The Midlands Therapeutics Review and Advisory Committee (MTRAC) has reviewed the evidence on prasugrel (Efient®) for acute coronary syndrome (ACS) managed with percutaneous coronary intervention (PCI).
The Committee concluded that prasugrel is suitable for primary care prescribing, after initiation in secondary care. It is considered suitable for a limited number of patients and the benefits must be weighed against the risk of bleeding.
Prasugrel is an anti-platelet agent chemically and pharmacologically related to clopidogrel. It has been compared to clopidogrel in one large randomised controlled trial, involving patients with ACS undergoing planned PCI. Patients considered to be at high risk of bleeding were excluded. There were fewer outcome events (cardiovascular death, or non-fatal MI or stroke) in the prasugrel group compared to the clopidogrel group with a number needed to treat of 45. There were also more instances of major bleeding in the prasugrel group, with a number needed to harm of 167.

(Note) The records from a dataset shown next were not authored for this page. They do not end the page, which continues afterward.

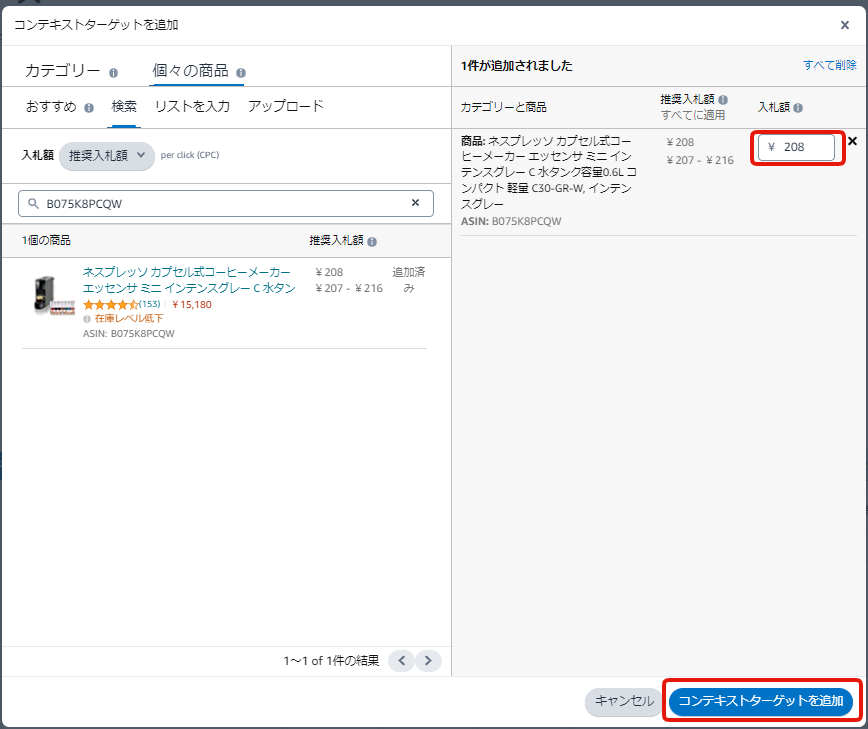This screenshot has height=729, width=868.
Task: Select the リストを入力 tab
Action: click(192, 106)
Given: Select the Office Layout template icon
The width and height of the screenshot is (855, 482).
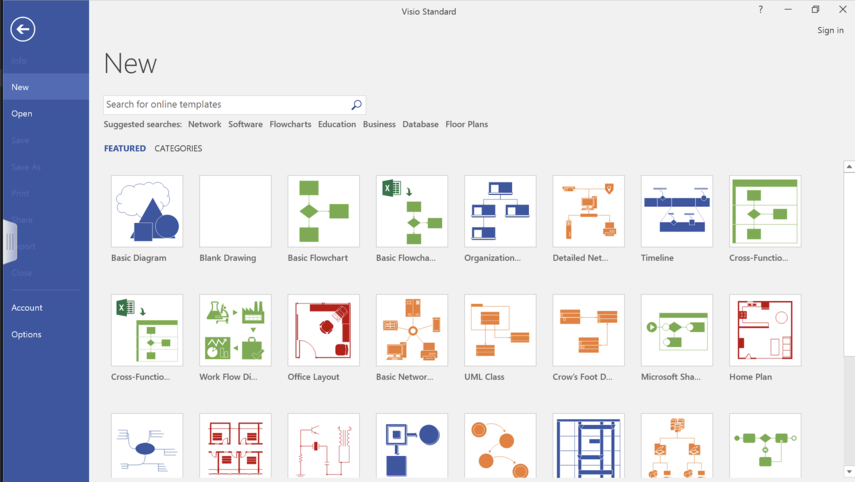Looking at the screenshot, I should point(323,330).
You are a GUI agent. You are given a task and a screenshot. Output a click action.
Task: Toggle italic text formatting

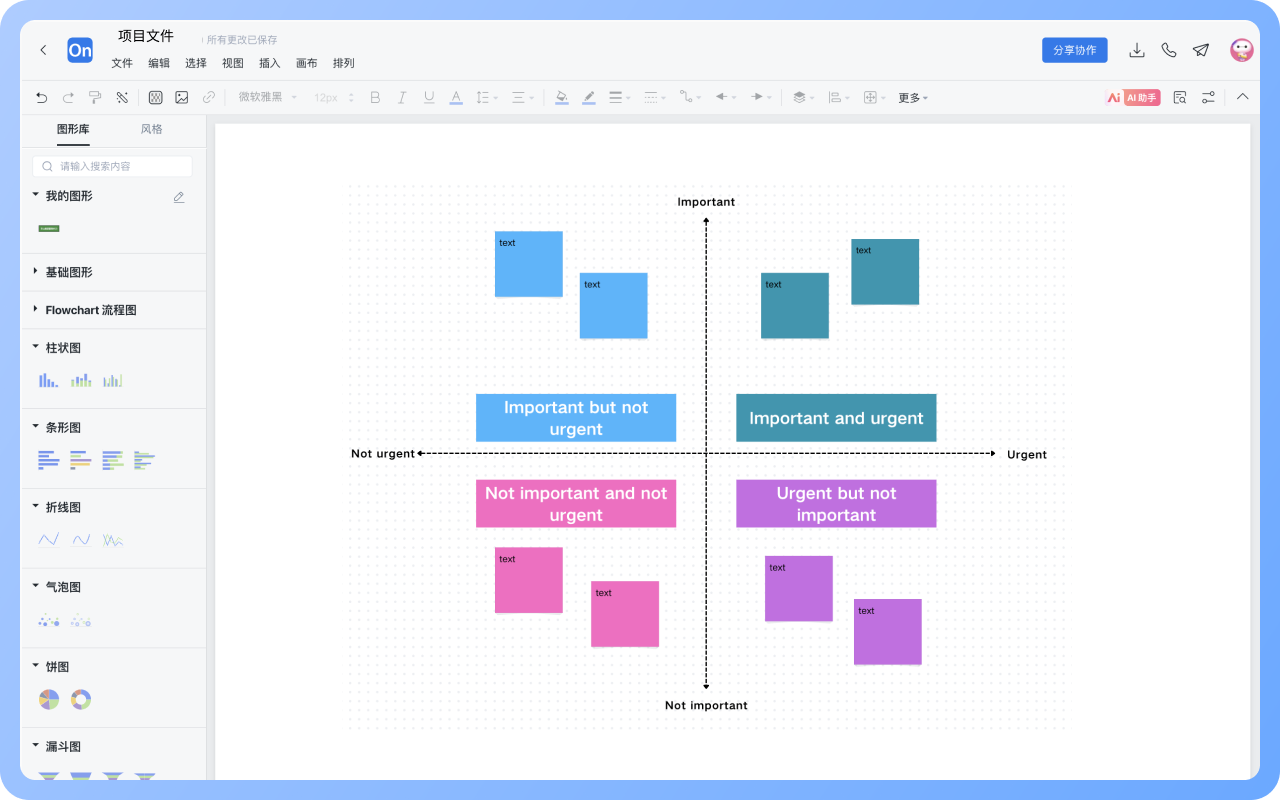(x=402, y=97)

MTRAC considered that it should have a lower place in therapy because of concerns over safety; it was also noted that the loading dose of clopidogrel used in the trial was lower than that now commonly used in the UK (300mg vs. 600mg).
The evaluation is available from the MTRAC website, and at time of posting is linked from their Latest News page (see link).
[Editor's note: MTRAC reviews are intended for guidance of GPs in the West Midlands region, but may be of interest elsewhere in the NHS.]